- _Given data_:
* * * * * * * * *
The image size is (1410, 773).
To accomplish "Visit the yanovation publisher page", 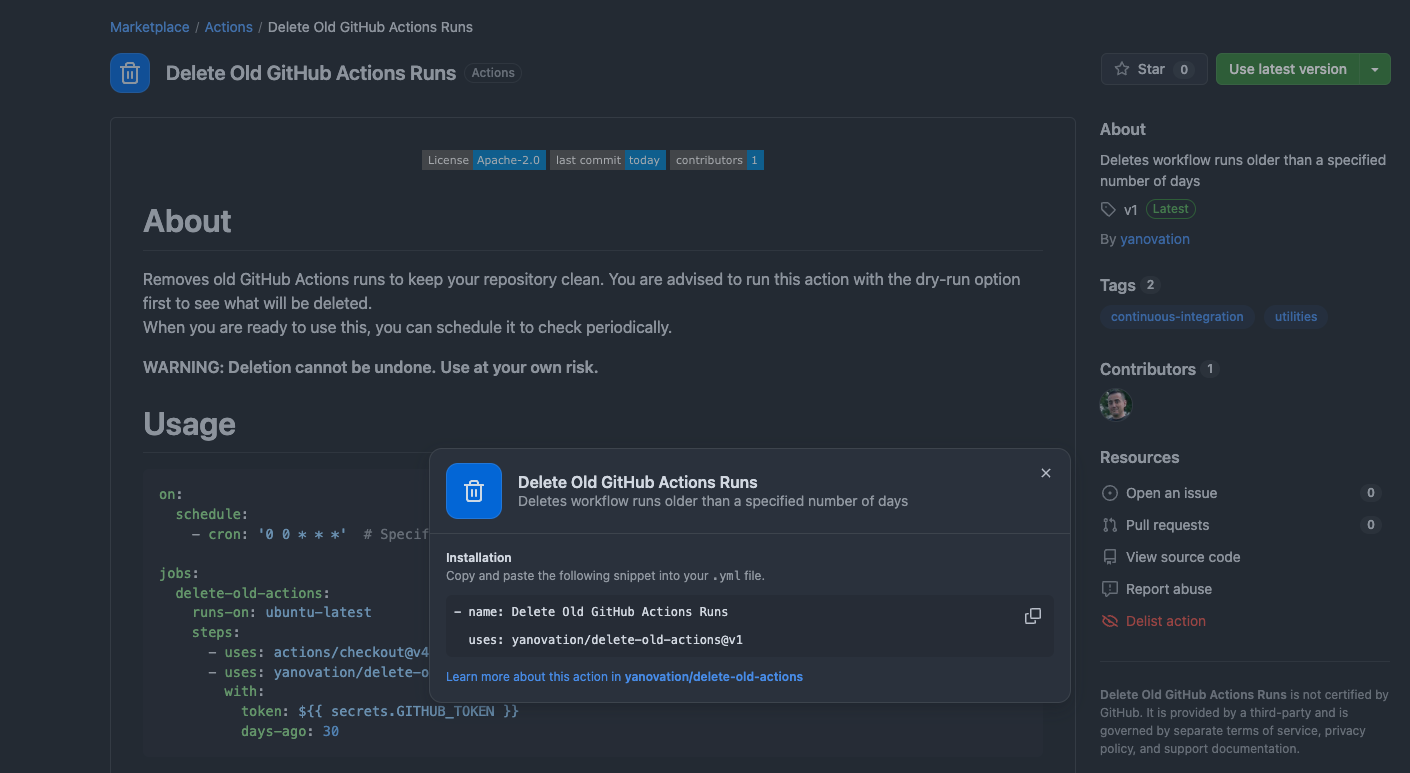I will [x=1154, y=239].
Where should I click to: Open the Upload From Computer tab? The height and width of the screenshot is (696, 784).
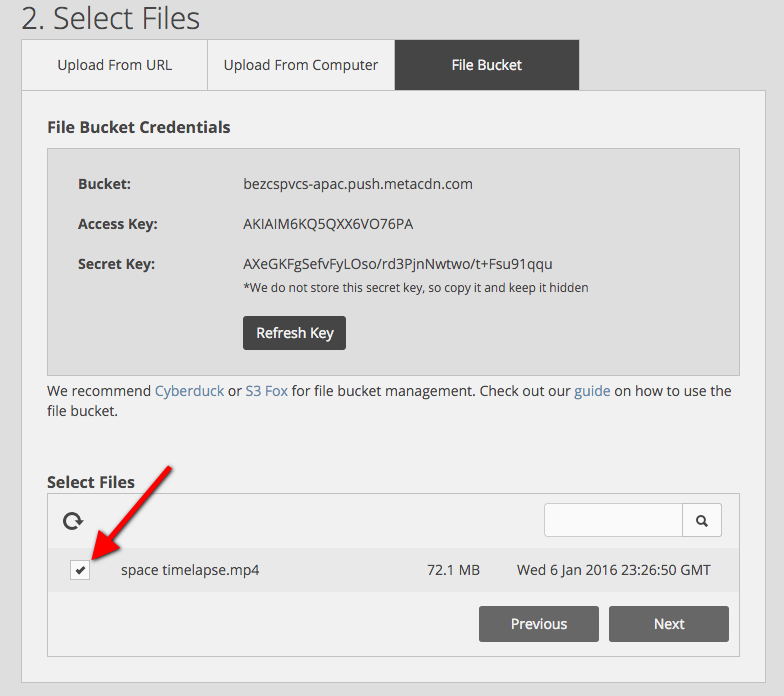300,65
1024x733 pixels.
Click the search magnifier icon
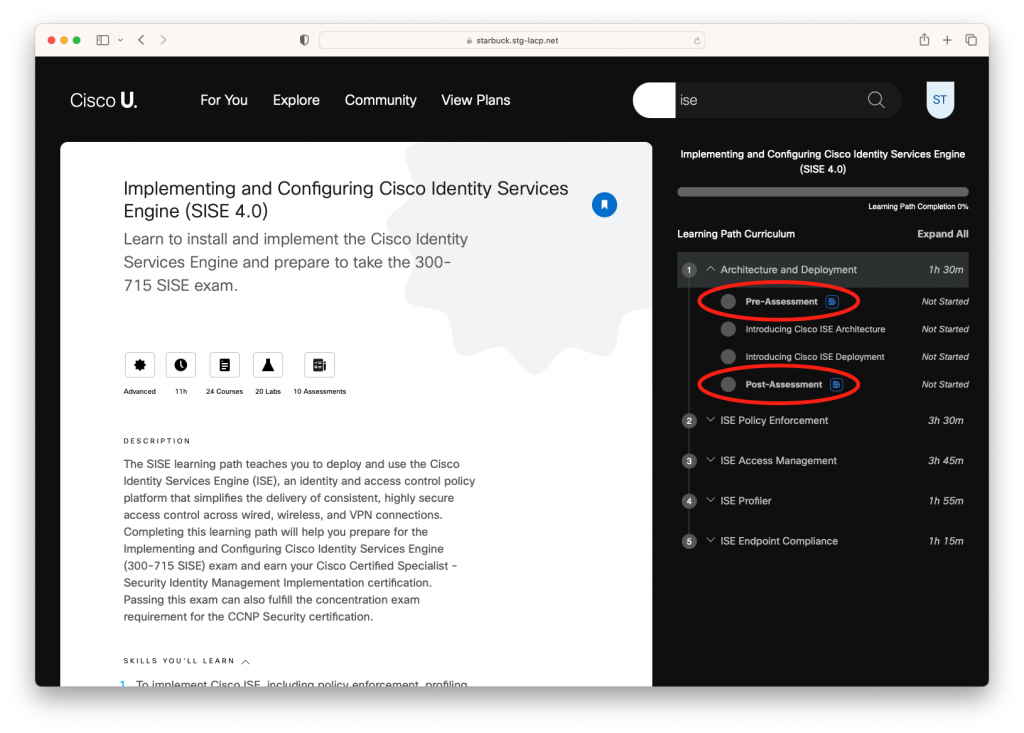pyautogui.click(x=875, y=100)
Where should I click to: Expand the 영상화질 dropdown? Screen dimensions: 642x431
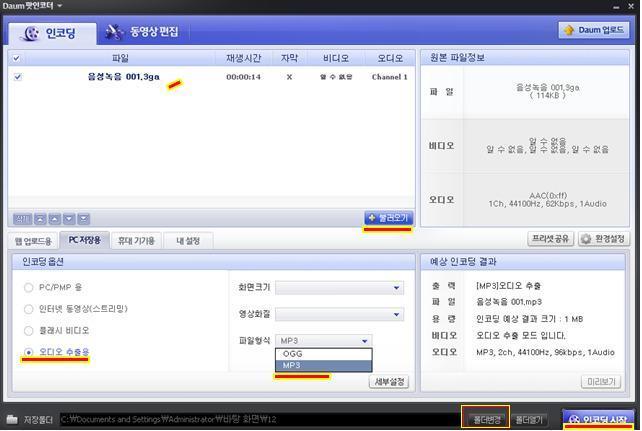(340, 314)
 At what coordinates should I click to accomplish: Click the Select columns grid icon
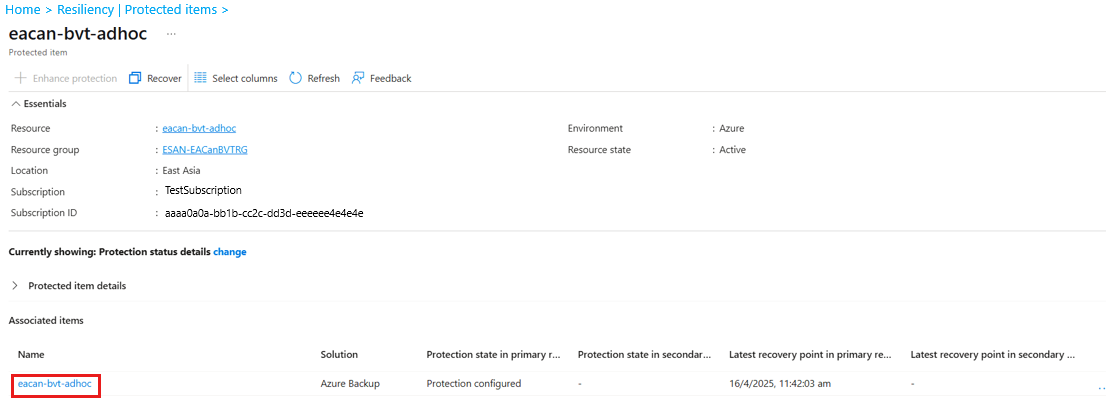click(200, 78)
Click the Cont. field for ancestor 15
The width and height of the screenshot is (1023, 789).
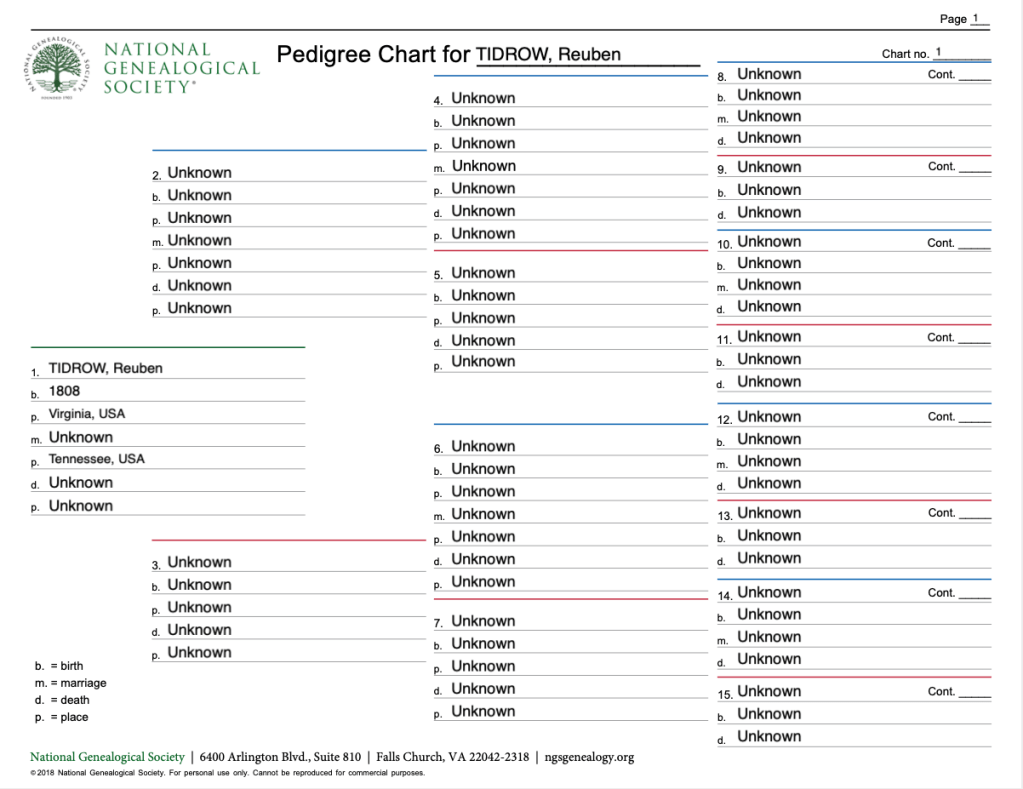tap(974, 692)
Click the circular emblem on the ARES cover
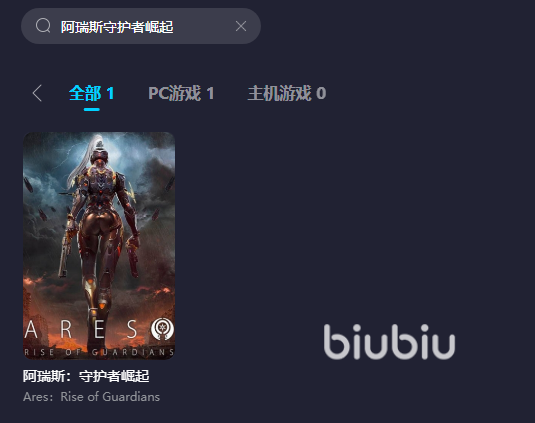The image size is (535, 423). (162, 329)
* * * * * * * * *
- _Task instructions_:
Beginning with the line that contains "At what coordinates" in the data above, please copy each line exactly until the last line, both ends included, skipping any pictures.

- _Answer space_:
 At what coordinates should I click to accomplish: Click the Select columns grid icon
click(200, 78)
Click the Cont. field for ancestor 15
The width and height of the screenshot is (1023, 789).
tap(974, 692)
Click the circular emblem on the ARES cover
The image size is (535, 423). (162, 329)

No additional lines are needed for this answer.